Dutch Police Detain Two Men in Rodin's `Thinker' Theft Inquiry

By Martijn van der Starre

Jan. 18 (Bloomberg) -- Dutch police said they detained two men in connection
with the theft of seven bronze sculptures, including a casting of Auguste
Rodin's ``The Thinker,'' from a Dutch museum's garden.

Sandra van Veen, a spokeswoman for the police, declined to provide details
about the detainments ``as the investigation is still going on,'' she said
by telephone today. The crime may be connected with recent bronze thefts as
the iron sculptures weren't touched, the police earlier said.
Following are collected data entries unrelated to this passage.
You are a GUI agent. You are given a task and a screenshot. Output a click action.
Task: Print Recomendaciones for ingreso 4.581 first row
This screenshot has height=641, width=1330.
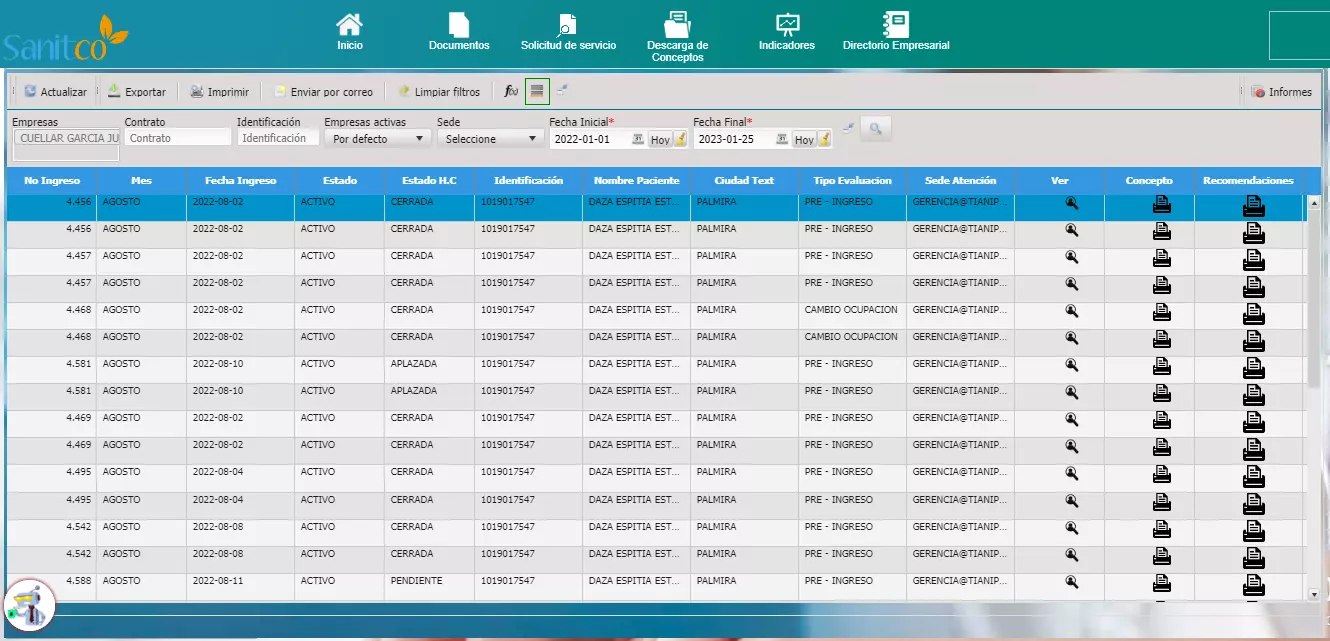coord(1253,368)
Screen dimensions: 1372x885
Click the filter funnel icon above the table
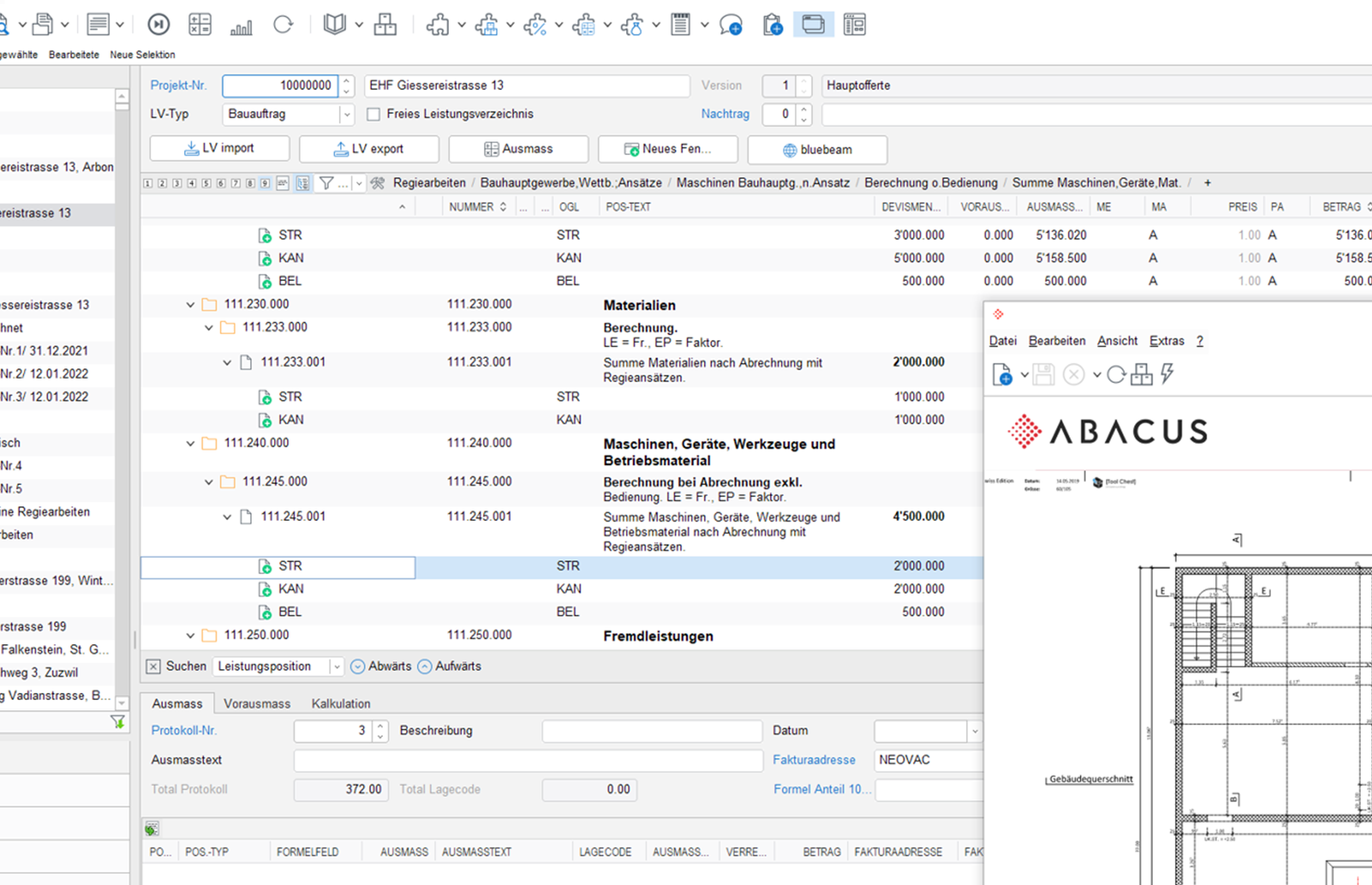tap(326, 183)
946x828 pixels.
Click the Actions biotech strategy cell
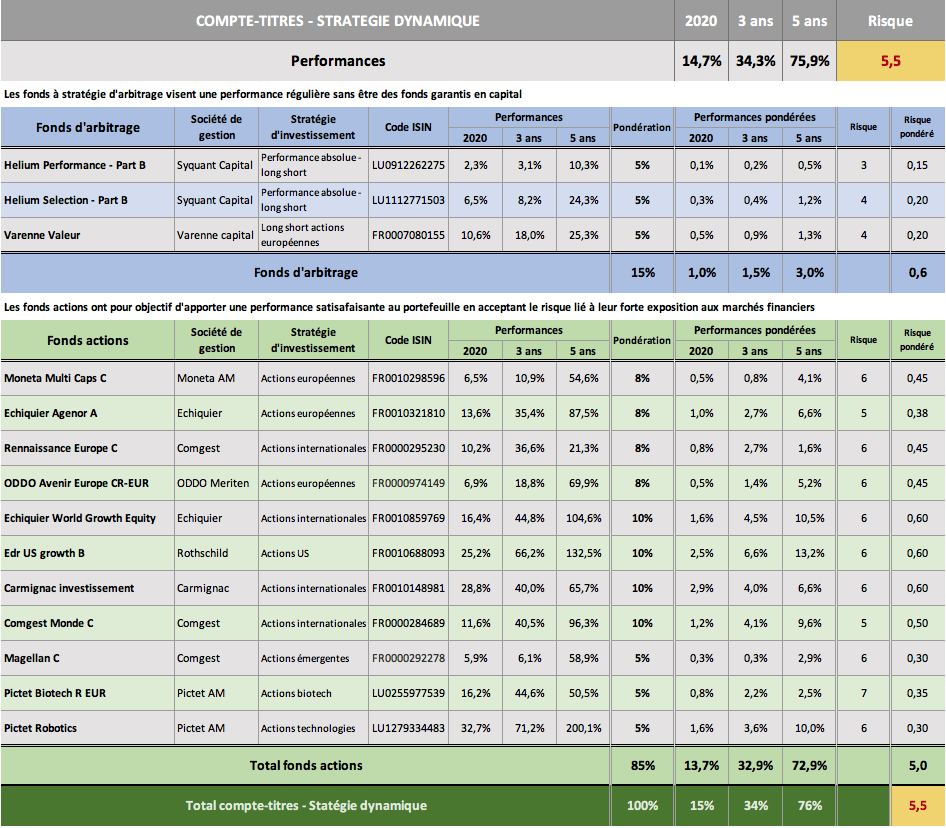tap(296, 693)
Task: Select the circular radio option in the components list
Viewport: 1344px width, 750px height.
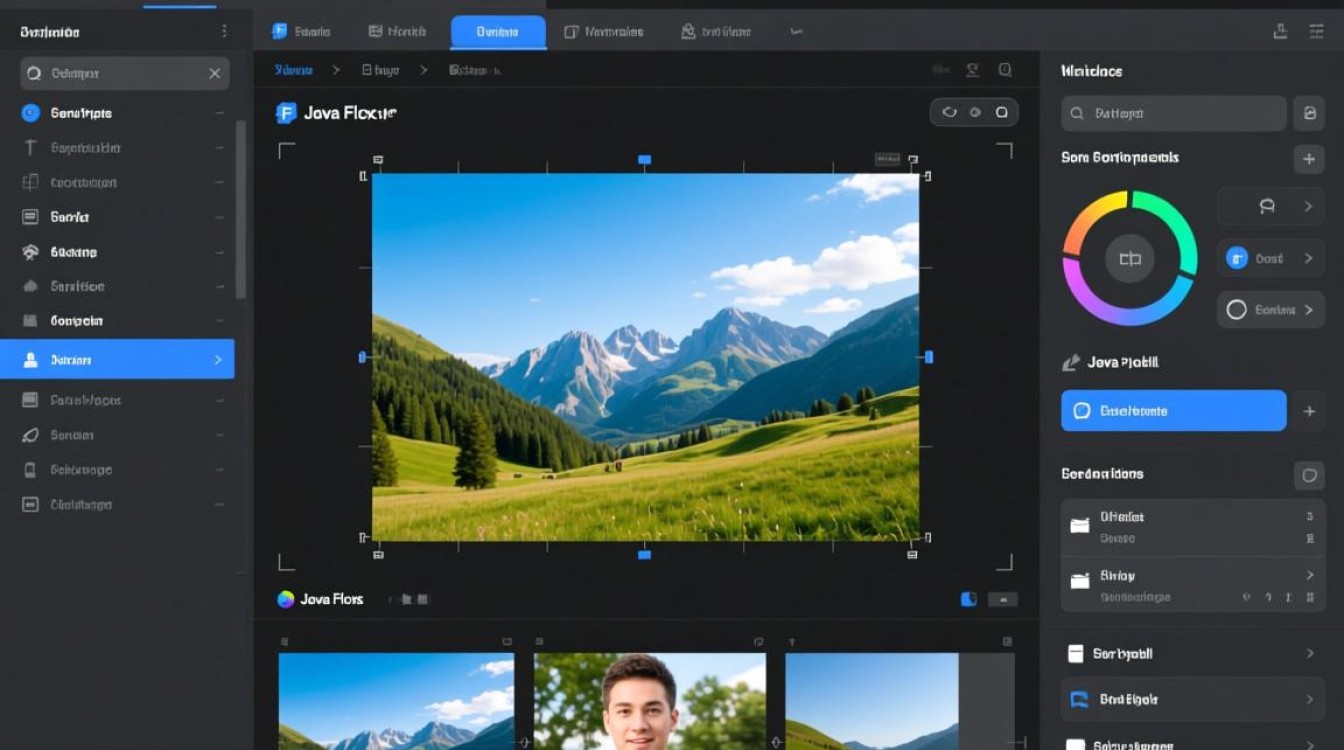Action: (1237, 309)
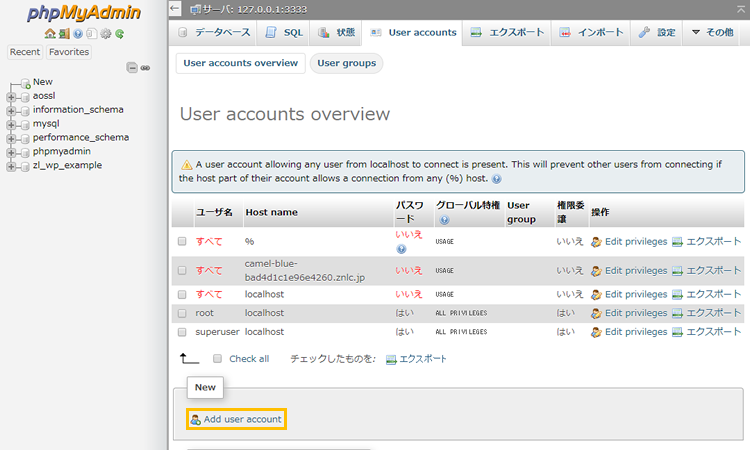
Task: Switch to the SQL tab
Action: [284, 33]
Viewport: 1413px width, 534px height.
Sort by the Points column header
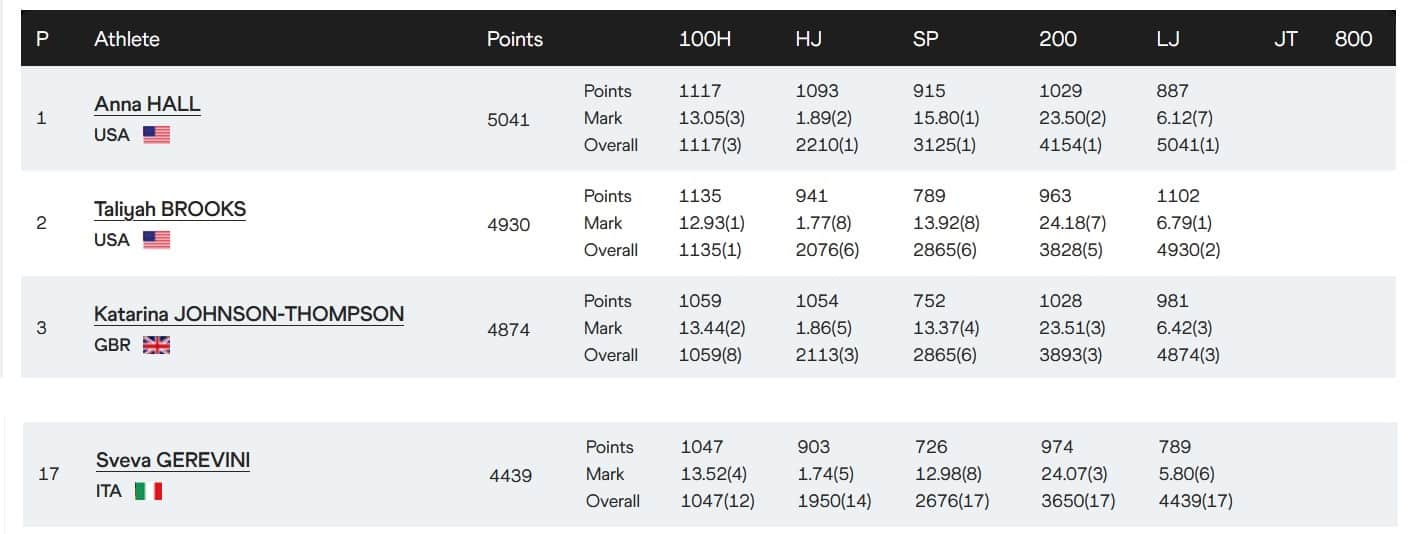pyautogui.click(x=515, y=39)
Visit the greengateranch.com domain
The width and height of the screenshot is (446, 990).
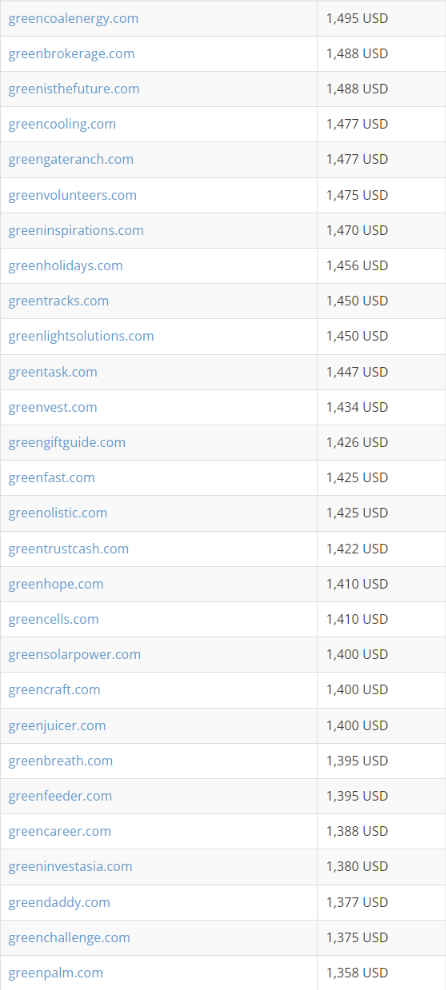pyautogui.click(x=71, y=160)
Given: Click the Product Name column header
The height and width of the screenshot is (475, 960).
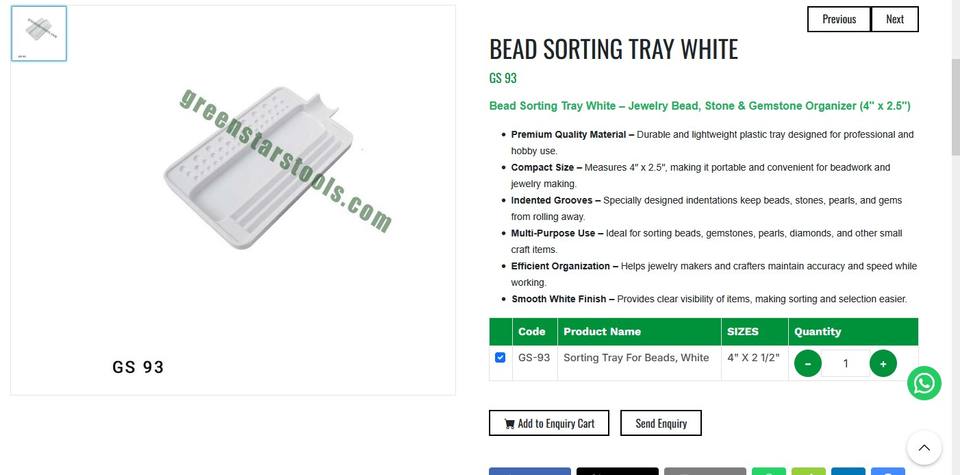Looking at the screenshot, I should [x=602, y=331].
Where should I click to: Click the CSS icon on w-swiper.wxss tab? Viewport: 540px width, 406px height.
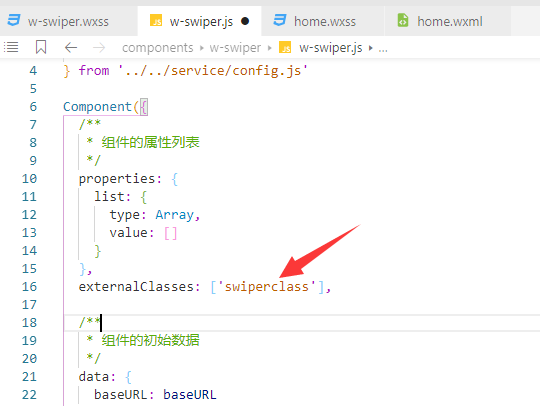click(x=14, y=20)
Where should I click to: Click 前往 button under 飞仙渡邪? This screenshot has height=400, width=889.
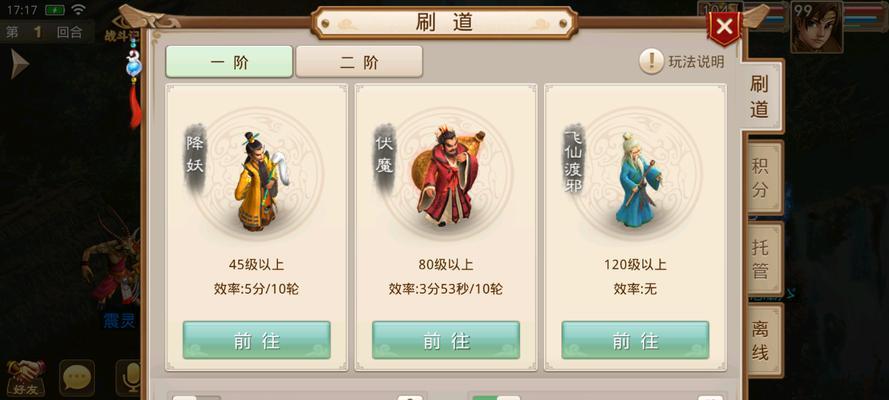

The statues are worth ``hundreds of thousands'' of euros, Lucas Bonekamp, a
spokesman for the Laren, Netherlands-based Singer Laren museum said by
telephone. They were exhibited in the garden of the museum, which was
founded in 1956 by the wife of William Singer, an art collector and artist
and the son of a steel magnate from Pittsburgh, Pennsylvania. The Singer
family bought ``The Thinker'' in the 1930s, Bonekamp said.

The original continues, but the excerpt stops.